If you trust the alignments in your BAM files, use:
vamb -o SEP --outdir OUT --fasta FASTA --bamfiles BAM1 BAM2 [...] --minfasta 200000
,
where SEP
in the {Separator} chosen in step 3, e.g. C
in that example, OUT
is the name of the output directory to create, FASTA
the path to the FASTA file and BAM1
the path to the first BAM file. You can also use shell globbing to input multiple BAM files: my_bamdir/*bam
.
If you don't trust your alignments, set the -z
and -s
flag as appropriate, depending on the properties of your aligner.

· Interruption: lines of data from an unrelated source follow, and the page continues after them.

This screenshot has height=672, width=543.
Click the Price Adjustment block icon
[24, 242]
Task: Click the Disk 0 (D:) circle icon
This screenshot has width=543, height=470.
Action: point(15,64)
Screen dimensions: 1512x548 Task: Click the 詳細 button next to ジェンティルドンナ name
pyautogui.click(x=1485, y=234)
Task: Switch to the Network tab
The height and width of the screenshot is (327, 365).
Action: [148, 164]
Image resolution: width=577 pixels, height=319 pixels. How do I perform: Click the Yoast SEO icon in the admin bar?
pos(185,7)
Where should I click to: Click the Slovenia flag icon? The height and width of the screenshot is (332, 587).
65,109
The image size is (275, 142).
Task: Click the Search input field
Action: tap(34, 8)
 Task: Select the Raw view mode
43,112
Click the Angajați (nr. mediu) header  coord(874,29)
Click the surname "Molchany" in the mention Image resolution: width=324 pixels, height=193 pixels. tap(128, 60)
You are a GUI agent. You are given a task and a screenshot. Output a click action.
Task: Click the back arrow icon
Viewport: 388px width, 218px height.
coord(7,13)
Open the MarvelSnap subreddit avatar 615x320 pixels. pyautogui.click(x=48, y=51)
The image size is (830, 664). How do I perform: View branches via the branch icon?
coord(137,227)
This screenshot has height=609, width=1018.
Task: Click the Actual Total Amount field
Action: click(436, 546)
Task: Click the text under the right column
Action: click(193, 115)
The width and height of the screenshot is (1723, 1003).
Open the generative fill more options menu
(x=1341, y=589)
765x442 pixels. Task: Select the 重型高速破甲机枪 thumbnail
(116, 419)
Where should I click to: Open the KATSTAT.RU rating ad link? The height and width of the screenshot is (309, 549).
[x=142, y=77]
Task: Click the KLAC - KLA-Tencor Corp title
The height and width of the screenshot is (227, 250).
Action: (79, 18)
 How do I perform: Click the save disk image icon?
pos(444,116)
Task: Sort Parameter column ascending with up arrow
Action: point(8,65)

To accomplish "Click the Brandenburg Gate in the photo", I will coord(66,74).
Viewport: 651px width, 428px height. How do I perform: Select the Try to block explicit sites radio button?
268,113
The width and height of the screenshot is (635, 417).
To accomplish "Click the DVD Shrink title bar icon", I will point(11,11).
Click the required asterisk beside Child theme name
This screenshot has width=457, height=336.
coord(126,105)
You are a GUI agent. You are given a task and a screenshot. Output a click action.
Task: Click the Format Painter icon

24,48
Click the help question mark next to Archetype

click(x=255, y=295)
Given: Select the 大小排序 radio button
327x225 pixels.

For example, if I used the aligner BWA MEM, I would use:
vamb -o SEP -z 0.95 -s 30 --outdir OUT --fasta FASTA --bamfiles BAM1 BAM2 [...] --minfasta 200000
The default hyperparameters of Vamb will provide good performance on any dataset. However, since running Vamb is fast (especially using GPUs) it is possible to try to run Vamb with different hyperparameters to see if better performance can be achieved (note that here we measure performance as the number of near-complete bins assessed by CheckM). We recommend to try to increase and decrease the size of the neural network and have used Vamb on datasets where increasing the network resulted in more near-complete bins and other datasets where decreasing the network resulted in more near-complete bins. To do this you can run Vamb as (default for multiple samples is -l 32 -n 512 512
)`:
vamb -l 24 -n 384 384 --outdir path/to/outdir --fasta /path/to/catalogue.fna.gz --bamfiles /path/to/bam/*.bam -o C --minfasta 200000
vamb -l 40 -n 768 768 --outdir path/to/outdir --fasta /path/to/catalogue.fna.gz --bamfiles /path/to/bam/*.bam -o C --minfasta 200000
It is possible to try any combination of latent and hidden neurons as well as other sizes of the layers. Number of near-complete bins can be assessed using CheckM and compared between the methods. Potentially see the snakemake folder workflow
for an automated way to run Vamb with multiple parameters.